(Saved data entries)
=== Begin Enclosure ===

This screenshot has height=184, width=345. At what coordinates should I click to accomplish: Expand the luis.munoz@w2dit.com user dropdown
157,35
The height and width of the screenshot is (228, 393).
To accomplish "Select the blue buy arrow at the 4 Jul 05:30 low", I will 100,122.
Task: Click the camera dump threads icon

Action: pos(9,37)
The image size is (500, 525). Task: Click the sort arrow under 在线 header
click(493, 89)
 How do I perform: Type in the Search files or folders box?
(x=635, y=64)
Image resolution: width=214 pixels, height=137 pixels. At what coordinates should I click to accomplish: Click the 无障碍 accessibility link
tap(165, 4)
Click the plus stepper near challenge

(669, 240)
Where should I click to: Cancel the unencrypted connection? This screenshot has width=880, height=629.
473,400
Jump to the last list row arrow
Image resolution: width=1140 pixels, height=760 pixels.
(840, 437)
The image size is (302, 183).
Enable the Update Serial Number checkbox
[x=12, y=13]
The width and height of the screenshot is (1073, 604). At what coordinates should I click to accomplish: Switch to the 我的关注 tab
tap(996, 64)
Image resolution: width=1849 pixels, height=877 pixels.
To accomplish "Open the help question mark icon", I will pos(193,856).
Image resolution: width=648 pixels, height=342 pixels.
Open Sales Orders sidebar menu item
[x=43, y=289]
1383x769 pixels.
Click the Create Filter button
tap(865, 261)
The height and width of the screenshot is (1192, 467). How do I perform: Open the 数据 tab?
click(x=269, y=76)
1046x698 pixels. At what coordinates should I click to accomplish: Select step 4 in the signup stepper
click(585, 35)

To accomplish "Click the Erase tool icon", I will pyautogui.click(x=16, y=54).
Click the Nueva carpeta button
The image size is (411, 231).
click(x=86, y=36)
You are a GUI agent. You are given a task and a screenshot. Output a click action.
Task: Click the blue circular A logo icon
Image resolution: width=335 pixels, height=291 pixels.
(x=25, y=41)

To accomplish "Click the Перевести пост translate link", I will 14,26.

=== End Enclosure ===

WHAT THIS TASK INVOLVES: If a line in the data above holds the string "blue", report that line.

TASK RESULT:
To accomplish "Select the blue buy arrow at the 4 Jul 05:30 low", I will 100,122.
Task: Click the blue circular A logo icon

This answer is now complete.